Objective: Alterations in voice intensity and quality may constitute a social life limitation in people with multiple sclerosis (MS), but only 2% of cases receive speech therapy. Especially the Lee Silverman Voice Treatment (LSVT)-Loud is a highly effective intensive method for voice intensity, requiring subjects' repeated attendance at the clinic. Telerehabilitation may represent a feasible solution to bypass potential barriers related to speech therapy attendance, scaling up the beneficial effects of the treatment to a broader population. The proposed protocol aims to test the feasibility and the pilot efficacy of the LSVT-Loud delivered in telerehabilitation (Tele-LSVT-Loud), compared to the same treatment delivered in the clinic (LSVT-Loud).

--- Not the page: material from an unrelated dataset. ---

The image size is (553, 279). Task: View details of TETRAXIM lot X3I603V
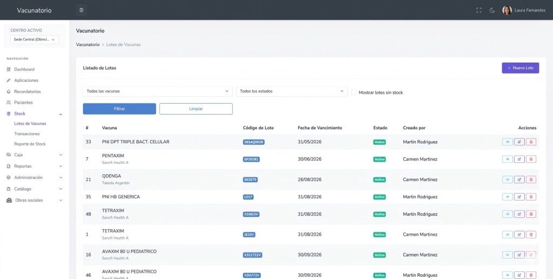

Methods: A single-blinded, parallel, two-arm, pilot randomized (1:1 ratio) controlled trial will be performed involving 20 people with MS. Patients will be allocated to 4 weeks of Tele-LSVT-Loud by accessing a telerehabilitation platform at home or LSVT-Loud conventionally delivered in the clinic. Feasibility and pilot effectiveness will be evaluated three times: before (T0), after the treatment (T1), and 3-month follow-up (T2). Feasibility measures will include adherence, adverse events, user experience, motivation, engagement, and acceptability. Vocal intensity during a 1-minute monologue will be the primary outcome measure. Secondary outcome measures will be the vocal quality during a 1-minute monologue, sustained /a/ voice intensity, quality and stability, voice use in daily life, voice subjective perception in daily life, and quality of life.

Results: Expected results will be (1) high feasibility of Tele-LSVT-Loud and (2) a non-inferiority effect of Tele-LSVT-Loud compared with face-to-face treatment delivery on voice intensity and quality outcomes.

Conclusions: Tele-LSVT-Loud may be a feasible intervention for MS alteration in voice intensity and quality with a non-inferior effect compared to LSVT-Loud.

Keywords: Telerehabilitation; digital health; hypophonia; multiple sclerosis; speech therapy; voice intensity.